* Desafio 1: Extraia do texto sobre a referência à Maria da Penha o trecho que começa em "A especialista também" e segue até "afirma Del Monde.".
* Desafio 2: Liste todas as pessoas citadas pelo nome no texto sobre a referência à Maria da Penha.

* Texto:
........

Jordy atribuiu a usuários de redes sociais o apelido do projeto de lei, mas deixou claro que foi motivada pelo episódio vivido pelo jogador de futebol.

A referência à Maria da Penha, que dá nome à lei de combate à violência contra a mulher no Brasil, é vista por especialistas como uma agressão à luta pela igualdade de gênero.

”É um deboche com a história da Maria da Penha. Uma mulher que sofreu tentativas de feminicídio. Ficou cadeirante por um tiro do ex-companheiro. Tem uma luta imensa, com vida voltada para essa causa. Isso fortalece ainda mais a ideia de que existe uma simetria entre os gêneros e não tem”, afirma Isabela Guimarães Del Monde, advogada da Rede Feminista de Juristas.

A especialista também critica argumentos religiosos do parlamentar. ”É um desrespeito ao princípio de Estado laico, que reconhece as liberdades religiosas, mas não professa nenhuma fé. Qualquer tipo de embasamento de projeto de lei em escrituras religiosas, sejam elas quais forem, é inconstitucional”, afirma Del Monde.

........

* Dados fornecidos:
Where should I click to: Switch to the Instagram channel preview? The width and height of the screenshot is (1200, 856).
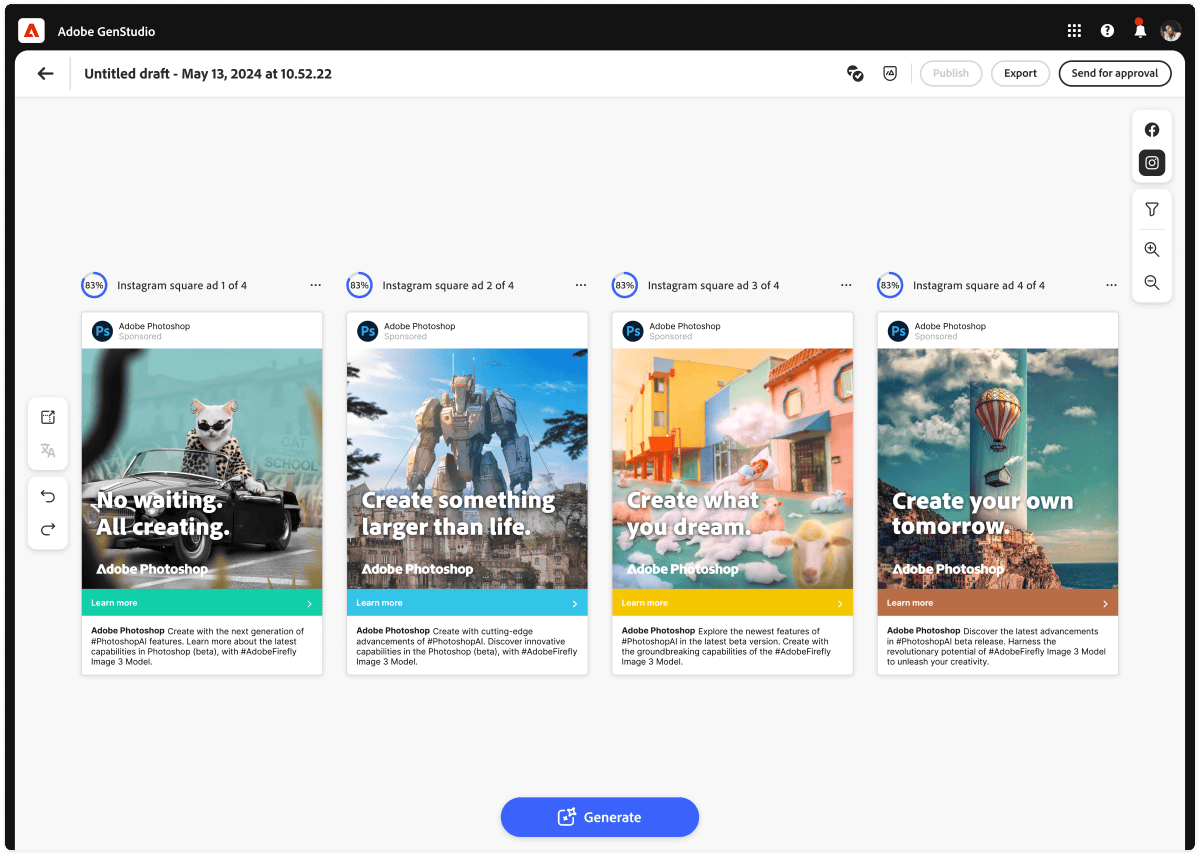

........

* Resultado do exercício 1:
A especialista também critica argumentos religiosos do parlamentar. ”É um desrespeito ao princípio de Estado laico, que reconhece as liberdades religiosas, mas não professa nenhuma fé. Qualquer tipo de embasamento de projeto de lei em escrituras religiosas, sejam elas quais forem, é inconstitucional”, afirma Del Monde.

* Resultado do exercício 2:
Jordy
Maria da Penha
Isabela Guimarães Del Monde